Category : Marijuana
Although California SB 420 was approved in 2004 setting forth the guidelines regarding the use, possession, distribution and growing of medical marijuana in California, four U.S. attorneys in California are conducting a statewide crack down on medical cannabis cultivators and sellers. They have sent warnings in San Diego, San Francisco and other California cities to state compliant facilities advising them that they may be in violation of federal laws regarding drug free school zones, forcing these businesses to either move or shut down. Federal attorneys in California have also sent hundreds of letters to landlords who rent their properties to cannabis dispensaries advising them that their property may be subject to civil forfeiture, and that they could face prison time. Federal attorneys have even gone so far as to threaten newspapers and magazines that advertise marijuana.

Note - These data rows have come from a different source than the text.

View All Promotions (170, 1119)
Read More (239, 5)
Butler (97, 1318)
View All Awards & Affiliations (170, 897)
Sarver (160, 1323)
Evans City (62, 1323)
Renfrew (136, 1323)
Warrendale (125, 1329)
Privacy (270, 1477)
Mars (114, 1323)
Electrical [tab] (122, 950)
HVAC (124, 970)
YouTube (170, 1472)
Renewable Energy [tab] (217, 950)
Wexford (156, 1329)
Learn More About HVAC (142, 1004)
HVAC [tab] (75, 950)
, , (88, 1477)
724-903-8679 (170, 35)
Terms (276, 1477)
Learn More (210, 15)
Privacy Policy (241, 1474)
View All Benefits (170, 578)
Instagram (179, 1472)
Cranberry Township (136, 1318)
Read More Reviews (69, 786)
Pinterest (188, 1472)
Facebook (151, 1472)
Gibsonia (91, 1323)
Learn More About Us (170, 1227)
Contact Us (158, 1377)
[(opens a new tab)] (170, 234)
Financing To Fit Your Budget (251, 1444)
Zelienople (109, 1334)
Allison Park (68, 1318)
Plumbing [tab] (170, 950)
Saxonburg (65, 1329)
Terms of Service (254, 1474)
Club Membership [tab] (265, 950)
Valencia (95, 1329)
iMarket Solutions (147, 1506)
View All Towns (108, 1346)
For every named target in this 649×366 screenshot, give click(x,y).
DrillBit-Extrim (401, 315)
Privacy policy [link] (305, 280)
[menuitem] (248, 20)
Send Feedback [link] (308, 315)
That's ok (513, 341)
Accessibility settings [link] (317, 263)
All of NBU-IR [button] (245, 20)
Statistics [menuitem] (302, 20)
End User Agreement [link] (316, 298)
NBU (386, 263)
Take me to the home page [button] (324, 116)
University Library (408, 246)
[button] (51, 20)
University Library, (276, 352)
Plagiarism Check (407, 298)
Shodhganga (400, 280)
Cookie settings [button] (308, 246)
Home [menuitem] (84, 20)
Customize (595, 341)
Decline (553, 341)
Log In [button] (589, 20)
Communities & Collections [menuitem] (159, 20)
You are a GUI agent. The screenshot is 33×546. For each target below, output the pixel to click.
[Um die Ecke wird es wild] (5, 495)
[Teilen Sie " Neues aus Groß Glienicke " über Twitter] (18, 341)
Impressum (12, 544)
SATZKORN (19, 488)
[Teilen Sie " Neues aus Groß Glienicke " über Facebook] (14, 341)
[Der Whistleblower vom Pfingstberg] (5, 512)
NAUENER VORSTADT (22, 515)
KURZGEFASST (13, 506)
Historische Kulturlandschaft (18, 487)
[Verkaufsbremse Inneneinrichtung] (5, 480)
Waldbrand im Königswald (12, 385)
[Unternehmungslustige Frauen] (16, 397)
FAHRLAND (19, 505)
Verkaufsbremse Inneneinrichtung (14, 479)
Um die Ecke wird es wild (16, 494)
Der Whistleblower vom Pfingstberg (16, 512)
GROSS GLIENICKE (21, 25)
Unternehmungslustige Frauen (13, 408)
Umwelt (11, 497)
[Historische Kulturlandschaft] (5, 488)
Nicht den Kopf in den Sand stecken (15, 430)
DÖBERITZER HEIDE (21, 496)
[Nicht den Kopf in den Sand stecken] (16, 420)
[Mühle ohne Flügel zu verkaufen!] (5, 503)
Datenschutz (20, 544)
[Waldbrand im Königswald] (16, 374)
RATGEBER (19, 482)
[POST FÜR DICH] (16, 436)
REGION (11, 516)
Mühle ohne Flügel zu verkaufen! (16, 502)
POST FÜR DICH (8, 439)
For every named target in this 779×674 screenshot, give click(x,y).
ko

Federal regulators have also cracked down on banks in California, Colorado and Michigan that do business with dispensaries barring them from accepting cash deposits or processing credit and debit card transactions from these state cannabis dispensaries. The IRS has also recently handed down a $2.5 million dollar ruling against a major California medical cannabis dispensary citing a portion of the IRS tax code that was meant to target drug cartels, barring marijuana businesses and dispensaries from taking business tax deductions. As a result, the IRS is now seeking millions of dollars in back taxes against this California dispensary company. In Rhode Island, the governor has shut down the state’s dispensary program because the Justice Department was threatening to prosecute employees who worked in the production or distribution of marijuana. Michigan attorney general and the courts are working to get rid of the state’s marijuana law program even though the law passed with 63% public approval.
The possession, use, sale, distribution, growing and/or transportation of marijuana that does not fall under the California medical marijuana statute is illegal in California. California Health & Safety Code Section 11018 defines marijuana as “ all parts of the plant Cannabis sativa L., whether growing or not; the seeds thereof; the resin extracted from any part of the plant; and every compound, manufacture, salt, derivative, mixture, or preparation of the plant, its seeds, or resin.” Persons who are caught violating the California marijuana laws may be charged with a misdemeanor or felony and subject to imprisonment, jail time, fines and or both (California Health & Safety Code Sections 11357-11362.9).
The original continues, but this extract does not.